- **Exercise description**: In the records below, find every line with the word "agent" and copy it.

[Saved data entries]
============

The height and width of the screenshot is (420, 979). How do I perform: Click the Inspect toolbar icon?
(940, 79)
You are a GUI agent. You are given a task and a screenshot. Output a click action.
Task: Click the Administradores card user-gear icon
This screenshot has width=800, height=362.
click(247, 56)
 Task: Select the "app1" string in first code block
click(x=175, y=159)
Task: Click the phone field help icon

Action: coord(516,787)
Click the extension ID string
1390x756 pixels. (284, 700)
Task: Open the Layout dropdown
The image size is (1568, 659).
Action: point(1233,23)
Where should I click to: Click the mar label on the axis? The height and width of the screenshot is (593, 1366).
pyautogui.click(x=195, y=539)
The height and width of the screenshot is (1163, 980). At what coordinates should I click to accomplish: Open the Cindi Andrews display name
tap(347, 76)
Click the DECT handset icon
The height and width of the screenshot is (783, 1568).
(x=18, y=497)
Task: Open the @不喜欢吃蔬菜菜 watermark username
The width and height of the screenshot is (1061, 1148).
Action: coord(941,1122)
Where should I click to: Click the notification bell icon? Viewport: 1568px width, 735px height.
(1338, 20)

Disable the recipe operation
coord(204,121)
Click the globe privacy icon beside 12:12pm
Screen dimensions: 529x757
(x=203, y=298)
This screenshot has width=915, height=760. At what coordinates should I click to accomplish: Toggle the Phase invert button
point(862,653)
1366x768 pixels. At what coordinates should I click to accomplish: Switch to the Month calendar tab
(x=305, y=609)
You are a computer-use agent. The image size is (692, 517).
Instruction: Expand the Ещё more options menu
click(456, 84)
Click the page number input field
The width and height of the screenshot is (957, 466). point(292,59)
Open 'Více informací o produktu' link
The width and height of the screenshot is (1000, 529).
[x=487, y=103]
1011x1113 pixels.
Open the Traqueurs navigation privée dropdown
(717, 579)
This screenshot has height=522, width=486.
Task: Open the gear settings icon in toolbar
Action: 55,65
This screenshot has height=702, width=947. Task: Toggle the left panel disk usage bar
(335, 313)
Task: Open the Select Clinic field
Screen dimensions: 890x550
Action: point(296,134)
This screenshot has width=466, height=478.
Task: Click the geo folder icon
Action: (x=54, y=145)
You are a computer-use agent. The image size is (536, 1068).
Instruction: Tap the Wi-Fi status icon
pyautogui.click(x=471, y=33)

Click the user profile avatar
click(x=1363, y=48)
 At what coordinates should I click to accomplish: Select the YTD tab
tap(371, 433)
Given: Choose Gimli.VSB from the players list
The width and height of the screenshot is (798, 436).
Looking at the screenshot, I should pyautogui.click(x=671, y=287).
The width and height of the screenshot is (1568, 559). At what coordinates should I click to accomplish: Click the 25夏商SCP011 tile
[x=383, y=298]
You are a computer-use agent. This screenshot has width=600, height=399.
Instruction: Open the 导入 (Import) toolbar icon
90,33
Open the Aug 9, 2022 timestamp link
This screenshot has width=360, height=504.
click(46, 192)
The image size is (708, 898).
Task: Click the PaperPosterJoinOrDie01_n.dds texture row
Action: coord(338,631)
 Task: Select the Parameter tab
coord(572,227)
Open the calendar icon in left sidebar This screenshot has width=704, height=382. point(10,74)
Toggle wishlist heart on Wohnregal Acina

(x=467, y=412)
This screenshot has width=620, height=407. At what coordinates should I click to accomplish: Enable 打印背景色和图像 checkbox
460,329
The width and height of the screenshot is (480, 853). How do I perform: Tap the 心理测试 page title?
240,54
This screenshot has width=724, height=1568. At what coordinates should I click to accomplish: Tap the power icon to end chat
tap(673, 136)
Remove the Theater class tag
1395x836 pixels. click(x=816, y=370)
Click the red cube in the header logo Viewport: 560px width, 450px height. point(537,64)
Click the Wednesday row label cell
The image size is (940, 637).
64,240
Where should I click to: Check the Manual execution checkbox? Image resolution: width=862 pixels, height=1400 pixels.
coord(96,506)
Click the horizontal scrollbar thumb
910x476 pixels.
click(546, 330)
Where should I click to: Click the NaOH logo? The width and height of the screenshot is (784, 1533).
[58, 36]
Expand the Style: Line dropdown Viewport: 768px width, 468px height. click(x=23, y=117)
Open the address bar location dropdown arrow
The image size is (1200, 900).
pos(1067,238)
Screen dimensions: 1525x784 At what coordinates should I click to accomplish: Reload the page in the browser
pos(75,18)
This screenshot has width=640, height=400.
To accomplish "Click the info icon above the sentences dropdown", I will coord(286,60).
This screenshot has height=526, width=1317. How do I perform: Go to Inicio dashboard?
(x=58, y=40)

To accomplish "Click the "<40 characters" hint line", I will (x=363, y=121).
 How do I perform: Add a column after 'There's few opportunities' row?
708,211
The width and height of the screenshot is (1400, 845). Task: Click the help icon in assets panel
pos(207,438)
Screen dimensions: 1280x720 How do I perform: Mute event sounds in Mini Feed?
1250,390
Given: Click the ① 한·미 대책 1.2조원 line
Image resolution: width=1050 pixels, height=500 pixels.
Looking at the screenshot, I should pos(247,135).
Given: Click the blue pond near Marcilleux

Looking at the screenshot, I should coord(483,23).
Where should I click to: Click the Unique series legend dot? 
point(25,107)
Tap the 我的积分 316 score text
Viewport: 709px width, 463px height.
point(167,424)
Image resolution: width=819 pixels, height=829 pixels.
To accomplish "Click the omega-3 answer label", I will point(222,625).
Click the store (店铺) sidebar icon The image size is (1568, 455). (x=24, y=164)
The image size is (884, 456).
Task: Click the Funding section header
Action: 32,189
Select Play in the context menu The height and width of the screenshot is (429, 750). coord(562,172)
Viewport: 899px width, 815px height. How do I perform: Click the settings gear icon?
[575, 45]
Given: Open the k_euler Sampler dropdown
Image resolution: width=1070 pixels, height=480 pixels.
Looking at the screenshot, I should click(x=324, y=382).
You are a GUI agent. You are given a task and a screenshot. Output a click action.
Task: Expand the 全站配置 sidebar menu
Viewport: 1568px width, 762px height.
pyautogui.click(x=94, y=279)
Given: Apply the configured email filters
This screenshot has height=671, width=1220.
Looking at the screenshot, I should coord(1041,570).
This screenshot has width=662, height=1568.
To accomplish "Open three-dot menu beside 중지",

============

- **Result below**:
You are a GUI agent. You are given a task and a screenshot. Output a click action.
You are a computer-use agent. The image size is (692, 517).
You are a computer-use agent. The image size is (536, 1068).
You are a computer-use agent. This screenshot has width=600, height=399.
You are a GUI agent. You are given a task and a screenshot. Output a click action.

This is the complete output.